I have a simple vector-vector addition algorithm implementation in assembly. It uses AVX to read 4 doubles from the A vector, and 4 doubles from B vector. The algorithm adds these numbers and writes the result back to the C vector. If I use vmovntpd to write back the result, the performance becames extremely random. I have made this test on an azure server, with Intel Xeon Platinum 8168 CPU. If I run this test on my laptop (Intel Core i7-2640M CPU), this random effect disappears. What is the problem on the server?

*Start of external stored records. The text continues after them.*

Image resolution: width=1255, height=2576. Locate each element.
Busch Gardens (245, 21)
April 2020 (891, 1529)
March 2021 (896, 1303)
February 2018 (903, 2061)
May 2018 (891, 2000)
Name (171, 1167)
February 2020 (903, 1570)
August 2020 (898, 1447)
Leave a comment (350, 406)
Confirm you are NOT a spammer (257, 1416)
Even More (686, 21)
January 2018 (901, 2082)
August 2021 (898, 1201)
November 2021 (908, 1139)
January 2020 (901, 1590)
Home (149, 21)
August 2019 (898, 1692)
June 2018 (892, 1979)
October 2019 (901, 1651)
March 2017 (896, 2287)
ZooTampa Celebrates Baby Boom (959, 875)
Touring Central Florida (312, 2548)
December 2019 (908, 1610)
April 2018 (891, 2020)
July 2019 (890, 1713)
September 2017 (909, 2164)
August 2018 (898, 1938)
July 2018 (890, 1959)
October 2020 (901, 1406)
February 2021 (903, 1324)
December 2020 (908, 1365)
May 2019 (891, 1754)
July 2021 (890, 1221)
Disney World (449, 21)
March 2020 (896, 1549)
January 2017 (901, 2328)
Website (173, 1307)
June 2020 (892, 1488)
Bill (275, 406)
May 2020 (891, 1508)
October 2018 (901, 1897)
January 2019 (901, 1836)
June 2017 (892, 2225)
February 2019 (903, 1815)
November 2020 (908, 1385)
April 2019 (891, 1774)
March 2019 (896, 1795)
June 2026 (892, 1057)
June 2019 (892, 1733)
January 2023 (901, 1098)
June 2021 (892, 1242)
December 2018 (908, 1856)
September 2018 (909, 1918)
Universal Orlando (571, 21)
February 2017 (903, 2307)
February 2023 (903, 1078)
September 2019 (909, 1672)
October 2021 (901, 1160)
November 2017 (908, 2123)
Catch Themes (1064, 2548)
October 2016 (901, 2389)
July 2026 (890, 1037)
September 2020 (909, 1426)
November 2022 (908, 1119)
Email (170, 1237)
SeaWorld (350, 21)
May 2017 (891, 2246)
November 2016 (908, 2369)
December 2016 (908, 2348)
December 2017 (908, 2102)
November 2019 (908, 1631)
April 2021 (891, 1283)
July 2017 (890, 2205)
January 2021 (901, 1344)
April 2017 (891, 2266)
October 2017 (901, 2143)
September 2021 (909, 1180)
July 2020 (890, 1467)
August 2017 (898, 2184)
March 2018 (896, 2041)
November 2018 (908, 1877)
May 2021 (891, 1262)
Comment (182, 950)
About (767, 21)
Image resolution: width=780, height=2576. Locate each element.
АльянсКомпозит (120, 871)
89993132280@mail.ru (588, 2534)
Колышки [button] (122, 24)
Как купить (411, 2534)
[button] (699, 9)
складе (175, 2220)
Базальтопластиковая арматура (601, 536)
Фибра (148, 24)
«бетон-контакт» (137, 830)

One more info: The server has 44 CPU-s.
[Edit] Here is my code:
;;;;;;;;;;;;;;;;;;;;;;;;;;;;;;;;;;;;;;;;;;;;;;;;;;;;;;;;;;;;;;
;; Dense to dense
;; Without cache (for storing the result)
;; AVX-512
;; Without tolerances
;;;;;;;;;;;;;;;;;;;;;;;;;;;;;;;;;;;;;;;;;;;;;;;;;;;;;;;;;;;;;;
global _denseToDenseAddAVX512_nocache_64_linux
_denseToDenseAddAVX512_nocache_64_linux:
push rbp
mov rbp, rsp
; c = a + lambda * b
; rdi: address1
; rsi: address2
; rdx: address3
; rcx: count
; xmm0: lambda
mov rax, rcx
shr rcx, 4
and rax, 0x0F
vzeroupper
vmovupd zmm5, [abs_mask]
sub rsp, 8
movlpd [rbp - 8], xmm0
vbroadcastsd zmm7, [rbp - 8]
vmovapd zmm6, zmm7
cmp rcx, 0
je after_loop_denseToDenseAddAVX512_nocache_64_linux
start_denseToDenseAddAVX512_nocache_64_linux:
vmovapd zmm0, [rdi] ; a
vmovapd zmm1, zmm7
vmulpd zmm1, zmm1, [rsi] ; b
vaddpd zmm0, zmm0, zmm1 ; zmm0 = c = a + b
vmovntpd [rdx], zmm0
vmovapd zmm2, [rdi + 64] ; a
vmovapd zmm3, zmm6
vmulpd zmm3, zmm3, [rsi + 64] ; b
vaddpd zmm2, zmm2, zmm3 ; zmm2 = c = a + b
vmovntpd [rdx + 64], zmm2
add rdi, 128
add rsi, 128
add rdx, 128
loop start_denseToDenseAddAVX512_nocache_64_linux
after_loop_denseToDenseAddAVX512_nocache_64_linux:
cmp rax, 0
je end_denseToDenseAddAVX512_nocache_64_linux
mov rcx, rax
last_loop_denseToDenseAddAVX512_nocache_64_linux:
movlpd xmm0, [rdi] ; a
movapd xmm1, xmm7
mulsd xmm1, [rsi] ; b
addsd xmm0, xmm1 ; xmm0 = c = a + b
movlpd [rdx], xmm0
add rdi, 8
add rsi, 8
add rdx, 8
loop last_loop_denseToDenseAddAVX512_nocache_64_linux
end_denseToDenseAddAVX512_nocache_64_linux:
mov rsp, rbp
pop rbp
ret
Okay, I've found the solution! This is a NUMA architecture with 44 CPUs, so I disabled the NUMA, and I've limited the number of online cpu-s to 1 with the following kernel parameters: numa=off maxcpus=1 nr_cpus=1.